The teacher addresses a student and asks him: “How many kidneys do we have?”
“Four!,” The backbencher student responds.
“Four? Haha.”
The teacher was one of those who took pleasure in picking on his students’ mistakes and demoralizing them.
“Bring a bundle of grass, because we have a donkey in the room,” the teacher orders a frontbencher.”
“And for me a coffee!”, the backbencher student added.
The teacher was angry and kicked the student out of the room.
Leaving the class, the student still had the audacity to correct the furious teacher: “You asked me how many kidneys‘ we have.”
“We have four: two of mine and two of yours. ‘We have’ is an expression used for the plural. Enjoy the grass.”
Life demands much more understanding than knowledge.
The 6th-Grade Science Teacher Asked Her Class.

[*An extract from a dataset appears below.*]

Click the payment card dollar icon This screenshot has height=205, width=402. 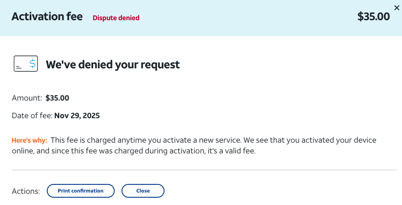(25, 64)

Mrs. Parks, a 6th-grade science teacher, asked her class, “Which human body part increases to ten times its size when stimulated?”
No one answered until Little Marry stood up and said, “You shouldn’t be asking sixth-graders a question like that! I’m going to tell my parents, and they will go and tell the principal, who will then fire you!” ”
Mrs. Parks ignored her and asked again, “Which body part increases to 10 times its size when stimulated?”
Little Marry’s mouth fell open.
Then she said to those around her, “Boy, is she going to get in big trouble!”
The teacher continued to ignore her and said to the class, “Anyone?
Finally, Billy stood up, looked around nervously, and said, “The body part that increases 10 times its size when stimulated is the pupil of the eye.”
“Very good, Billy,” Mrs. Parks said, then turned to Little Marry and continued.
“As for you, young lady, I have three things to say:
“One, you have a dirty mind.
“Second, you didn’t read your homework.
“And third, one day you are going to be very, very disappointed.”
LOL!!
Hope this joke will make you smile! Have a nice day!!